Robert Shiller: Feedback Mechanisms An Echo Chamber of Boom and Bust
Shiller’s view is simple; social epidemics can boost confidence which in turn can become contagious (lifting all boats).
Introduction (Via NYT)
THE global signs of a recovery in economic confidence seem puzzling. It is a large and diverse world, after all, so why should confidence have rebounded so quickly in so many places? Government stimulus and bailout packages have generally not been big enough to have such a profound effect. What happened? Economic analysts often turn to indicators like employment, housing starts or retail sales as causes of a recovery, when in fact they are merely symptoms. For a fuller explanation, look beyond the traditional economic links and think of the world economy as driven by social epidemics, contagion of ideas and huge feedback loops that gradually change world views. These social epidemics can travel as swiftly as swine flu: both spread from person to person and can reach every corner of the world in short order.
Exceprt (Via NYT)
At first, the feedback explanation may sound too simple, and may suggest that the stock market and its turning points are easy to predict.
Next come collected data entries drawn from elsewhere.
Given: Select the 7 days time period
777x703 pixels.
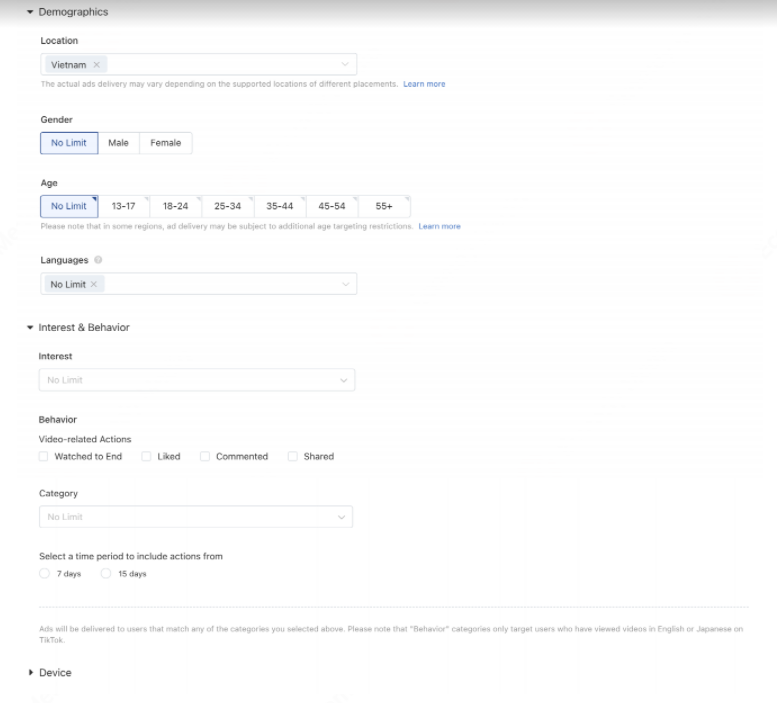Looking at the screenshot, I should click(x=43, y=574).
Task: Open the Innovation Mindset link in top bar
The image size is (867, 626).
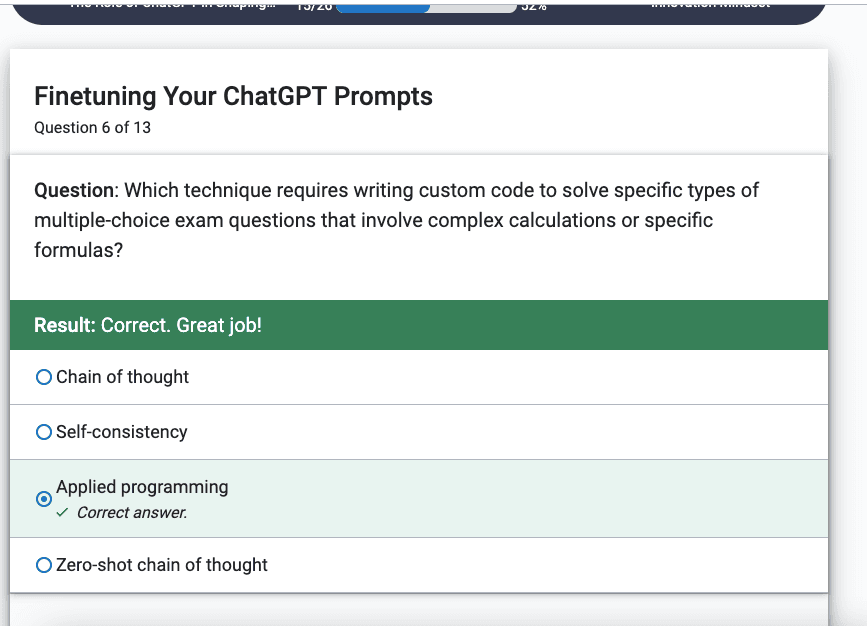Action: [x=711, y=4]
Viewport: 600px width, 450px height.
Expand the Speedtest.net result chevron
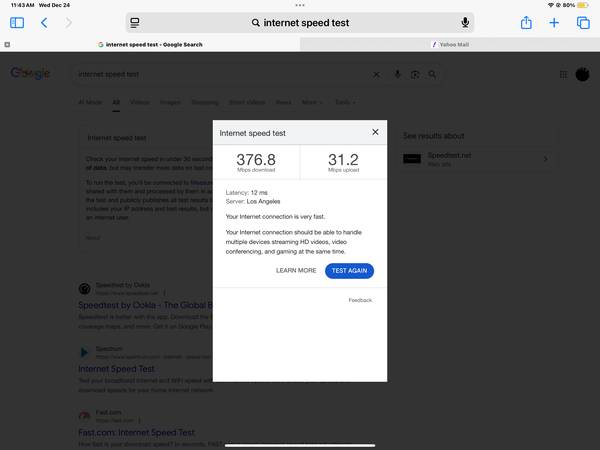(545, 159)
But because day-to-day noise shrouds these changes, and because the stories change in their retelling and as new evidence emerges, the process is actually very complex.
And even when feedback mechanisms are straightforward, they can produce very strange outcomes, not predictable very far into the future, as the modern mathematics of chaos theory can attest.
All of this suggests that a social epidemic is supporting renewed confidence. This confidence can keep growing by contagion, as a kind of self-fulfilling prophecy, and we may see the markets and the economy recover further.